Prioritize professional development. Schedule time for continued learning. (And if that time is late Friday afternoon, it might not happen. Earlier in the week is often better.)
Update this week’s calendar. Add any personal appointments such as the doctor, dentist, kids’ functions, etc. Create space for focused work. Make sure there are no overlapping meetings, and if that can’t be done, start declining meetings based on priorities.
Email any out-of-office reminders. Communicate schedule changes with affected team members.
I used to plan for the upcoming week on Fridays. However, I found things often came up over the weekend that forced me to re-do the plan. Planning on Fridays also caused me unnecessary stress because I was thinking about next week’s work over the weekend, when I needed to be present for my family. Planning on Monday fixed those issues.
Hack #2: Review email with the 4D method
Time box: 10 minutes
I typically look at email three times a day—in the morning, after lunch, and close of business. The 4D method works like this:
Delete when possible.
Do what’s asked if it takes less than two minutes.
Delegate if someone else should, or could, handle it.
Defer the task to a better time if it takes longer than two minutes.
I disable email notifications so I can stay focused. My team knows if they really need me, they can call, text, or come get me.
Hack #3: Complete a daily debriefing
Time box: 15 minutes
Hack #3, a retrospective of the day, is important because it allows my brain to shut off on the evening. Here is the daily debriefing framework I use:
Log today’s accomplishments.
Identify any impediments, who can resolve them, and specifics that will help resolve them.
List things that need to be done tomorrow.
Look for ways to improve. Ask:
What didn’t go as smoothly as it should have? What can I do better tomorrow?
When we slow down and ask questions like, “Is there anything I can do that will improve mine and my team’s productivity going forward?” there’s a side-benefit: we foster company-wide process improvements.
For example, I was in a meeting last Friday, and I noticed another team member’s scheduling system was pretty time-intensive and cumbersome. I wanted to help, so I made a note of it during my daily debriefing. When I plan my next week (Hack #1), I’ll look for a free block of time we can use to collaborate on a better method—which will result in increased productivity for the company. Time management for the win!

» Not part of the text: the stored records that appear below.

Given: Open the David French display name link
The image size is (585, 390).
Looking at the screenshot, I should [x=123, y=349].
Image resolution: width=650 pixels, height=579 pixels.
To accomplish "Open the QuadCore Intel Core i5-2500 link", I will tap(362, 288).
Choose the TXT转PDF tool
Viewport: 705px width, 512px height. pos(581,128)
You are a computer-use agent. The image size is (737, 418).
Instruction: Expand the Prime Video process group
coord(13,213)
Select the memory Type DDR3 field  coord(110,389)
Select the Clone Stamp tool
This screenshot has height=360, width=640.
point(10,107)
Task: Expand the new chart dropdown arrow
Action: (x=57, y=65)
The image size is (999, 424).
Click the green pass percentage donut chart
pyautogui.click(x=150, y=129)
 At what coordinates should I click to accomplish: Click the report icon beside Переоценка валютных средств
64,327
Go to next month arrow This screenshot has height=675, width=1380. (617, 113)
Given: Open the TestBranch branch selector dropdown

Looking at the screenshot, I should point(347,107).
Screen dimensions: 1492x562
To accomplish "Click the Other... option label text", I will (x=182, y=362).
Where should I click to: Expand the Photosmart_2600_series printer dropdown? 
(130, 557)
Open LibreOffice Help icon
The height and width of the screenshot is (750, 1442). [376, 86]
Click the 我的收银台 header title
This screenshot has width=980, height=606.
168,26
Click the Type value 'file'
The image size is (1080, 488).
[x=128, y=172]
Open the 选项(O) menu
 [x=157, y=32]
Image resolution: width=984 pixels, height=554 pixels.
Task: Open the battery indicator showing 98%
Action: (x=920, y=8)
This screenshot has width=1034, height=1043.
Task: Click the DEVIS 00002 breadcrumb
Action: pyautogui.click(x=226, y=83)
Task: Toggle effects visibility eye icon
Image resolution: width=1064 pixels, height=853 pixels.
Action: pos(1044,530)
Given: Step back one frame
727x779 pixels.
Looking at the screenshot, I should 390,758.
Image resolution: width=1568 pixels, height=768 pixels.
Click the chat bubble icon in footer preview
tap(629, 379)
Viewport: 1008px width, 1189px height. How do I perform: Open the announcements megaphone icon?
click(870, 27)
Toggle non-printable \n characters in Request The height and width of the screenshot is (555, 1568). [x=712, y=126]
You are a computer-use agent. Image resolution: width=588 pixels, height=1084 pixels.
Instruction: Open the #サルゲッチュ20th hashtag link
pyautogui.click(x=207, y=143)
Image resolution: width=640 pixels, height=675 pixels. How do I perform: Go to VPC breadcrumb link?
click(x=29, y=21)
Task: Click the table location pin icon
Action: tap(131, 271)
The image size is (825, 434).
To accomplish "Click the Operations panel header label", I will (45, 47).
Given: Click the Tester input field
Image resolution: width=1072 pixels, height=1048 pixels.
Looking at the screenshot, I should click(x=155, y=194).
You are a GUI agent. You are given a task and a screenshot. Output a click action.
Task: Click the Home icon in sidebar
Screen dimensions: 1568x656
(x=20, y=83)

After the daily debriefing, it’s time to turn off the work brain. Everything necessary for tomorrow has been written down, so there’s no need for it to consume any more brain space and energy today.
Hack #4: Unplug
Time box: Daily
It’s extremely important to come into work with a fresh set of eyes and a fresh brain. If you’ve had a chance to step away from your tasks, you’re less likely to get spun out, and you’re more likely to be free and creative.
Need more convincing? Read the article Darwin Was a Slacker and You Should Be Too. After an overview of Charles Darwin’s daily—and surprisingly pleasant—routine, it argues Darwin and his amateur scientist/author/social reformer/lawmaker contemporary John Lubbock weren’t accomplished despite their leisure; they were accomplished because of it. Alex Soojung-Kim Pang explains:
“…despite their differences in personality and the different quality of their achievements, both Darwin and Lubbock managed something that seems increasingly alien today. Their lives were full and memorable, their work was prodigious, and yet their days are also filled with downtime.”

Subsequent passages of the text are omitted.